The Fed’s scheduled meeting, however, now comes just hours after an emergency gathering of policymakers at the European Central Bank, who convened Wednesday in Frankfurt amid wide-scale disruption in global and regional bond markets linked in part to the market’s changing predictions of Fed rate hikes.
Benchmark 10-year German bund yields are now trading at the highest levels since 2014, at 1.77%, while the extra yield, or spread, that investors demand to hold lower-rated paper such as Italian government bonds has rise to around 2.4%, levels only last seen during the region’s debt crisis.
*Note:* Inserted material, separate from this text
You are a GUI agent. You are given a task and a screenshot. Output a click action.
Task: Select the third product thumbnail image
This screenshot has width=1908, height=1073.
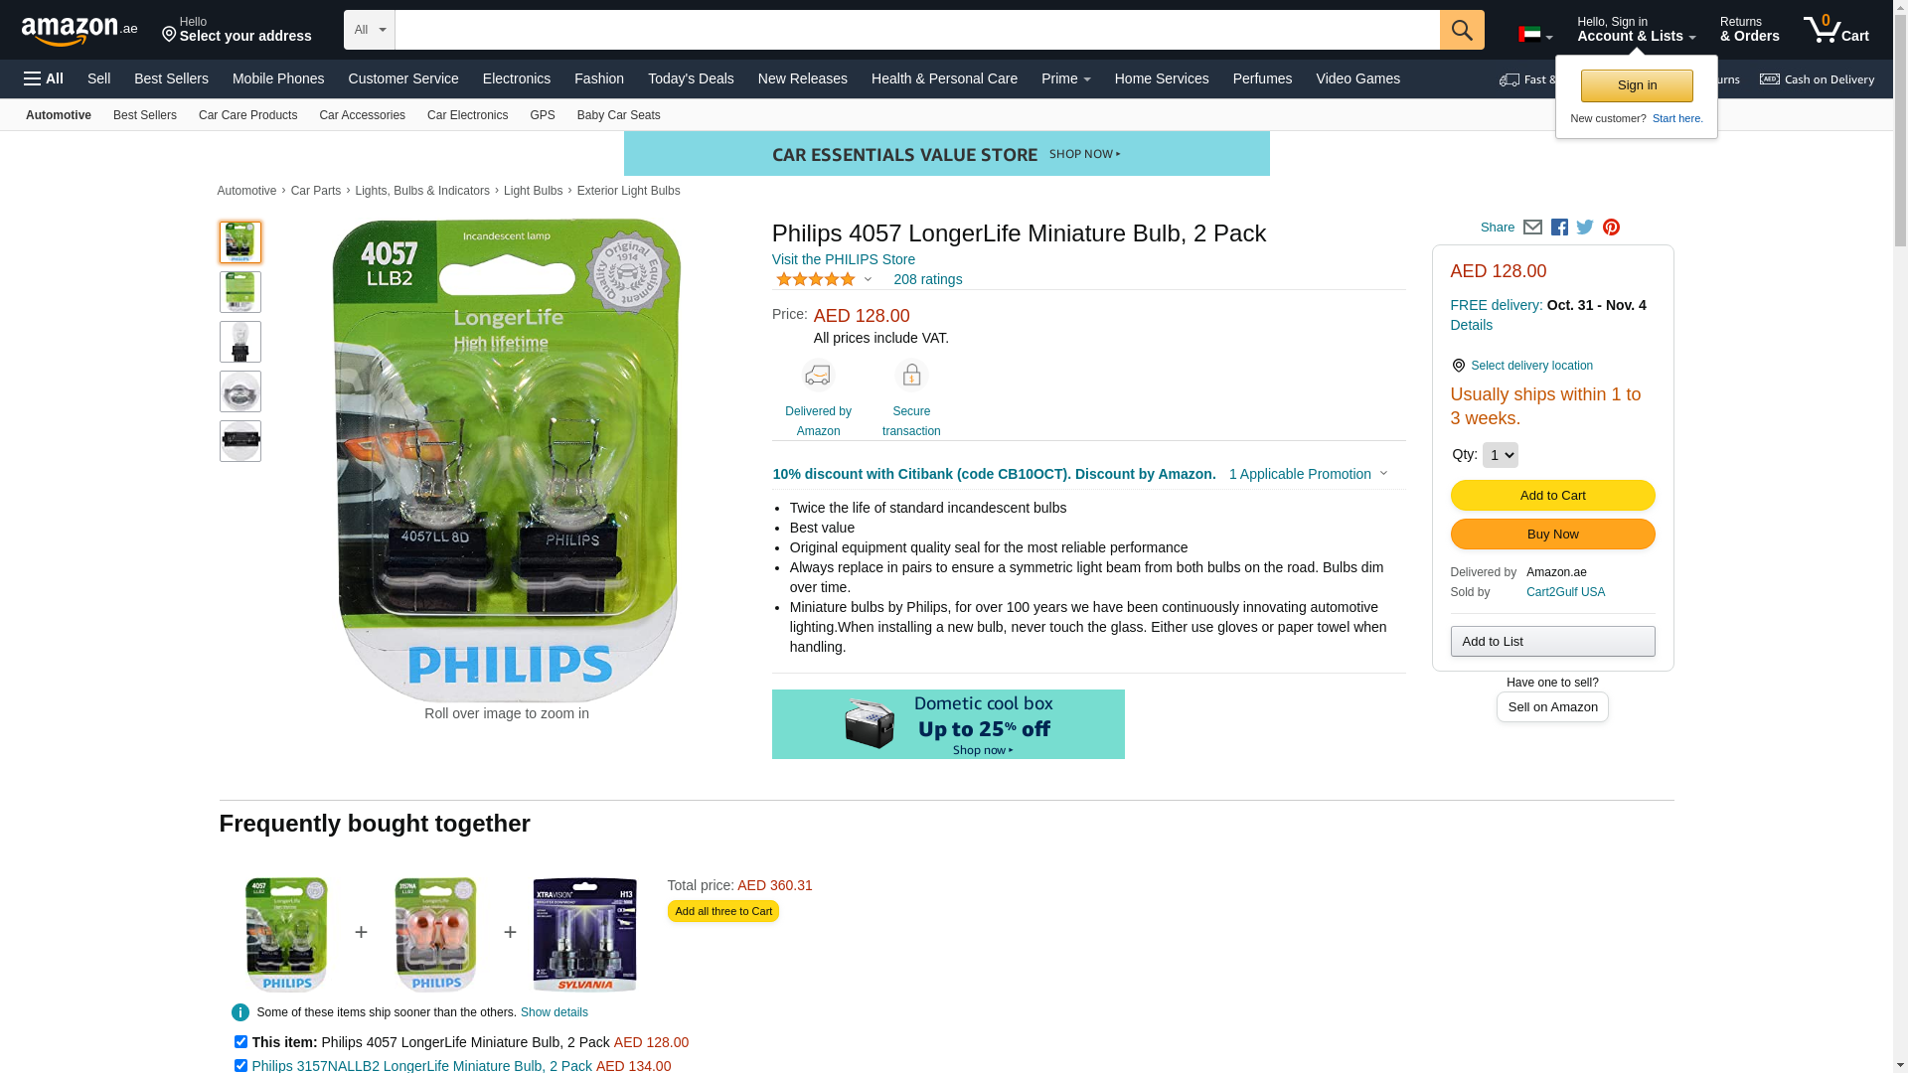240,342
Stocks Higher, Fed Rate Decision, Chip Sector, Oil And Bitcoin In Focus -5 Things You Must Know
Markets will also need to navigate a key reading of U.S. retail sales at 8:30 am Eastern time, which is expected to show a modest increase in the nominal amount of domestic spending — thanks in part to sky-high consumer prices — but may also reflect a growing reluctance to splurge amid record-low sentiment data and a slowing economy.
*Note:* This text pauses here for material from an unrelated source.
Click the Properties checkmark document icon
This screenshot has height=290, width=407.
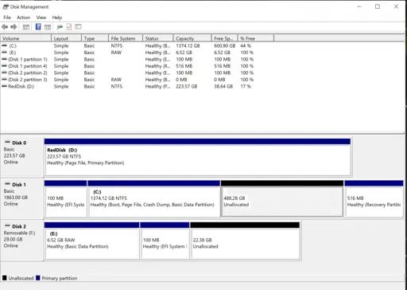[x=69, y=26]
The cautious market backdrop, however, hasn’t yet pushed stocks into the red, with Europe’s region-wide Stoxx 600 marked 0.93% higher in mid-day Frankfurt trading, following on from an essentially flat session for Asia’s MSCI ex-Japan benchmark.
In the U.S., benchmark 10-year Treasury bond yields eased to 3.385%, against 2-year notes trading at 3.327%, while the the dollar index fell 0.7% from yesterday’s 20-year high against a basket of six global currencies to 104.824 in early New York trading.
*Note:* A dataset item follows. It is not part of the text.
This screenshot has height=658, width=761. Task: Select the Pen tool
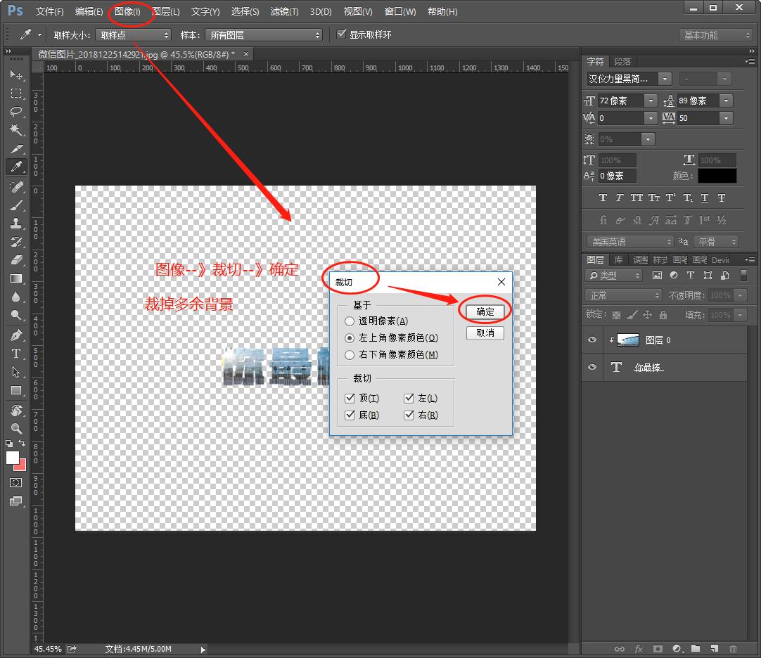coord(15,335)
On Wall Street, futures tied to the Dow Jones Industrial Average indicating a 230 point opening bell gain while those linked the S&P 500 are priced for a 36 point bump. Futures linked to the tech-focused Nasdaq are looking at a 135 point opening bell gain.
In other markets, Bitcoin prices extended declines again Wednesday, pulling the world’s biggest crypto currency close to the $20,000 level, as investors continue to dump non-yielding digital assets amid a surge in risk-free bond yields ahead of today’s Fed rate decision.
Fed Rate Decision: Will Powell Tear-Up His Own Guidance And Deliver ‘Shock & Awe’ Hike?
Bitcoins were last seen 9.19% lower on the session at $20,222.20, a move that extends its year-to-date decline to around 52%. Broader crypto markets, which peaked at $2.9 trillion last year, have lost nearly $1 trillion in collective value over the past two months.
Oil was also moving lower ahead of today’s Energy Department data on domestic crude inventories, with President Joe Biden calling on companies such as Exxon Mobil XOM and Chevron CVX to expand refining capacity in order to help bring down record high gas prices, urging them to put investments over profits amid the country’s energy crisis.
“At a time of war, refinery profit margins well above normal being passed directly onto American families are not acceptable,” the President said in a letter sent to a host of U.S. oil majors. “The lack of refining capacity – and resulting unprecedented refinery profit margins – are blunting the impact of the historic actions my Administration has taken to address Vladimir Putin’s Price Hike and are driving up costs for consumers.”
The national average price for a gallon of gas held at $5.014 on Tuesday, according to AAA data, the highest nominal cost on record and a 63% from the same period last year, thanks to a combination of dwindling domestic supplies, surging summer demand and the impact of Russia’s war on Ukraine on global crude markets.
WTI crude futures for July delivery were marked 54 cents lower on the session at $118.39 pe barrel while Brent contracts for August, the global benchmark, fell 55 cents to $120.61 per barrel.